「すごい弟子を預かった。この子は番付のてっぺんまで行くかも」
この日は5勝1敗で迎えた最後の7番目の相撲を午後に控えていたにもかかわらず、光法の紹介もあって「時間は全然ありますよ」と快く取材に応じてくれた。摂津倉庫幹部の話をそのままぶつけたら、より詳細に説明。紛れもなく帰国やむなしの状態からモンゴル勢のパイオニア、当時の幕内旭鷲山の奔走で外国人力士枠に空きがあった宮城野親方(元幕内・竹葉山)に半ば拾われる格好で力士になれた。来日当初は体重わずか62kg等々、今では周知の事実となったエピソードが次々と出てきた。
そして「僕のお父さん、モンゴルではすごい人なんですよ。聞いたことなかったですか?」と笑みを浮かべ、父のジジド・ムンフバト氏について言及。モンゴル相撲で往年の大横綱であること、レスリング選手としては1968年メキシコ五輪で2位になって母国初の五輪メダリストに輝いたことなど、その場は半信半疑だったが、すぐに調べて事実と確認できた時の興奮は忘れられない。途方もない素材、豊かな血筋、紙一重の差で力士になった数奇な運命……。すぐそばで「すごい弟子を預かった。この子は番付のてっぺんまで行くかも」と口をとがらせ、右手の人さし指を頭上へと突き出した師匠の宮城野親方の目は笑っていなかった。稽古後に塩ちゃんこをいただいた席では、光法は「ダワは見たら分かるでしょう。昨年から『3年後に三役』と言っても親方は最初信じてくれなかったけど、最近は『賢一(本名)、おまえの言う通りだ』だからね」と高笑いしていた。

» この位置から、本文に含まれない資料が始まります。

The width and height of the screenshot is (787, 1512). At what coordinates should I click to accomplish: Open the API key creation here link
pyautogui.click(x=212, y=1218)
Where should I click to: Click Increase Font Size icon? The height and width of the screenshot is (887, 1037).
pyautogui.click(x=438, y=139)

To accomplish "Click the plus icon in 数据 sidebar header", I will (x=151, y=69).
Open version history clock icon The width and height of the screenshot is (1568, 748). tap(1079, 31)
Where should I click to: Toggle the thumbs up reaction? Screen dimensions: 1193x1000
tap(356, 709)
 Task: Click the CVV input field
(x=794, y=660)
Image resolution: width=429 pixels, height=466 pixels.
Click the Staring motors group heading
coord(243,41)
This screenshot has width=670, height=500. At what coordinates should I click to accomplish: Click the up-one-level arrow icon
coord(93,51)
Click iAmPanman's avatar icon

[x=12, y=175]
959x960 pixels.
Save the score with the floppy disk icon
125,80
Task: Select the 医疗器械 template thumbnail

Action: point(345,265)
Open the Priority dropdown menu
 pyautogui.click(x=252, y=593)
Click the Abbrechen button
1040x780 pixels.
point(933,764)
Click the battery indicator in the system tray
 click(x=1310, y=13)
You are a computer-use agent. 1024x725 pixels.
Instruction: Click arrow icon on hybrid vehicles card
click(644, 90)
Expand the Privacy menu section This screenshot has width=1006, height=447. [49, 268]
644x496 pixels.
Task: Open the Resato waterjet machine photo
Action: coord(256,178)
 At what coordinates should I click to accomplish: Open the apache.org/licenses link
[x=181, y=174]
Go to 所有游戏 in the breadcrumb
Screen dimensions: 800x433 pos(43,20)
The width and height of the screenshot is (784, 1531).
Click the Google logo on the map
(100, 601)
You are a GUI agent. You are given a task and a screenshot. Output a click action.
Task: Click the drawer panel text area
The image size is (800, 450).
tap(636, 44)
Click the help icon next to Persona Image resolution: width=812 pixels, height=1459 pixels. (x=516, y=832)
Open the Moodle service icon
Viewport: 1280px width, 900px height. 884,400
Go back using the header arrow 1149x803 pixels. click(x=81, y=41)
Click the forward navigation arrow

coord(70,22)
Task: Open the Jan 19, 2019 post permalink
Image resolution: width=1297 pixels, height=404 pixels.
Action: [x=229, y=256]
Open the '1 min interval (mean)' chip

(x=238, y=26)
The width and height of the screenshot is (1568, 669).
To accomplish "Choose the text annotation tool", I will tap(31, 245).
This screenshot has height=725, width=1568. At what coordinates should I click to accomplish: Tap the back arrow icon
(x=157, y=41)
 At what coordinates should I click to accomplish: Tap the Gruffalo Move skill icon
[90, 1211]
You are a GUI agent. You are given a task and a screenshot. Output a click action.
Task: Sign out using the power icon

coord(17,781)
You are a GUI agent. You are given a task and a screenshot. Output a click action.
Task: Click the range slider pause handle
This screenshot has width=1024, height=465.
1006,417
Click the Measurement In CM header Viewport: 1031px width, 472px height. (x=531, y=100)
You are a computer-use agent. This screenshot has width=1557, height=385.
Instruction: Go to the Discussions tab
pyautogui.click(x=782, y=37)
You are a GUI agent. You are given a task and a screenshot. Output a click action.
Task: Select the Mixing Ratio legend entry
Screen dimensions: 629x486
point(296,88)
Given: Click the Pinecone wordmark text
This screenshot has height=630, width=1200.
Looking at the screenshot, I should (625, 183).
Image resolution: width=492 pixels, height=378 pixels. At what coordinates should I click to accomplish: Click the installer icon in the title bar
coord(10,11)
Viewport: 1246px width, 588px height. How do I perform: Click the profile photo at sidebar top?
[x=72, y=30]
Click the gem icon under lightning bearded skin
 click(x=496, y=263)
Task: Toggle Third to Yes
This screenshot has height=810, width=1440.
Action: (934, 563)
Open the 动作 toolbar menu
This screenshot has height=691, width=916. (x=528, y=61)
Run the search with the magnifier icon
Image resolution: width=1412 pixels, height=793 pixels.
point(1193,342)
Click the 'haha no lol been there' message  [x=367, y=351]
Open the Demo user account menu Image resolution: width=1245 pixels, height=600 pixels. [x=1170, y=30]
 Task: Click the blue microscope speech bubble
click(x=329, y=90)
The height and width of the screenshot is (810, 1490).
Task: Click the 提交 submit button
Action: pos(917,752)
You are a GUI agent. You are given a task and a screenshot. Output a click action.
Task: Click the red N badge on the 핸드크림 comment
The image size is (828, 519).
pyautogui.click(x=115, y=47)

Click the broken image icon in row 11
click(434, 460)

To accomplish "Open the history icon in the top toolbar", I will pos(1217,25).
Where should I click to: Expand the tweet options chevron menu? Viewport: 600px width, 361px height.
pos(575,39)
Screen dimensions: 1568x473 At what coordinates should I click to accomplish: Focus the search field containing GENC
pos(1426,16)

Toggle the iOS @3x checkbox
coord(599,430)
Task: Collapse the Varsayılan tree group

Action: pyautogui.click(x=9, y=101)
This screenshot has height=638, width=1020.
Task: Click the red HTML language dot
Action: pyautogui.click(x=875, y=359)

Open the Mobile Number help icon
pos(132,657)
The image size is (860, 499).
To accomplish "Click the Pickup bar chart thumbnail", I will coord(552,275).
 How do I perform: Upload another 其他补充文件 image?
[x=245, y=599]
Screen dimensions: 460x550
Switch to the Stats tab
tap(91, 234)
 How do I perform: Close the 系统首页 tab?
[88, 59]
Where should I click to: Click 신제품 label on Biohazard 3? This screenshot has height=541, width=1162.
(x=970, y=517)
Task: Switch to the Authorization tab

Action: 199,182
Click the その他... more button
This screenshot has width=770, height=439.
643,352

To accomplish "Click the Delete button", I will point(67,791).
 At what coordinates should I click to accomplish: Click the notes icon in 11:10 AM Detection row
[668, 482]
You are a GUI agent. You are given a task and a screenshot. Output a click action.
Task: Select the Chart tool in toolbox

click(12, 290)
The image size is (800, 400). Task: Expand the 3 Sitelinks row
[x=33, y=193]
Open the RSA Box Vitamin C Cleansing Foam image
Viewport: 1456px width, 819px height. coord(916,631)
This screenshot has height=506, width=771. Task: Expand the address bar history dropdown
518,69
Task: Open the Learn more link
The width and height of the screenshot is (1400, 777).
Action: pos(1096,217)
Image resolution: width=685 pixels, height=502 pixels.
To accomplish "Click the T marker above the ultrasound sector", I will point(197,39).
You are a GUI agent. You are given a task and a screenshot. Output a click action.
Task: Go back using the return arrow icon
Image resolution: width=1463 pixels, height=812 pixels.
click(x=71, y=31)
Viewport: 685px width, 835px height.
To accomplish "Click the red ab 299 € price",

白鵬は6勝目を挙げたものの、通常の場所なら新十両昇進は次へ持ち越しだった。それが翌場所からの公傷制度撤廃に伴う関取定員増の措置により、幸運な形で関取の座をつかむ。私は当時、大相撲専門誌で幕下以下のホープを1ページで紹介するコーナーを担当しており、とっておきの逸材として白鵬の登場機会をうかがっていた。だが未来の横綱候補はそんな隙すら与えてくれず、1年後に新小結、2年後の春には新大関、3年後の初夏には新横綱へと昇進。悔やむ私に光法は目を細めつつ「取材が出世に追いつかなかったね。ダワは羽ばたいた。成長の速さがとんでもなかったということだよ」と優しく慰めてくれた。
「これは本物だ」と確信を得た稀勢の里との初対決
猛スピードの出世の過程で「これは本物だ」と確信を得た一番がある。初めて取材した場所よりも1場所前、03年秋場所13日目。東幕下23枚目の白鵬は、2カ月前に17歳になったばかりの萩原と5勝1敗同士で初めてぶつかった。萩原とは、言うまでもなく後の横綱稀勢の里(現・二所ノ関親方)だ。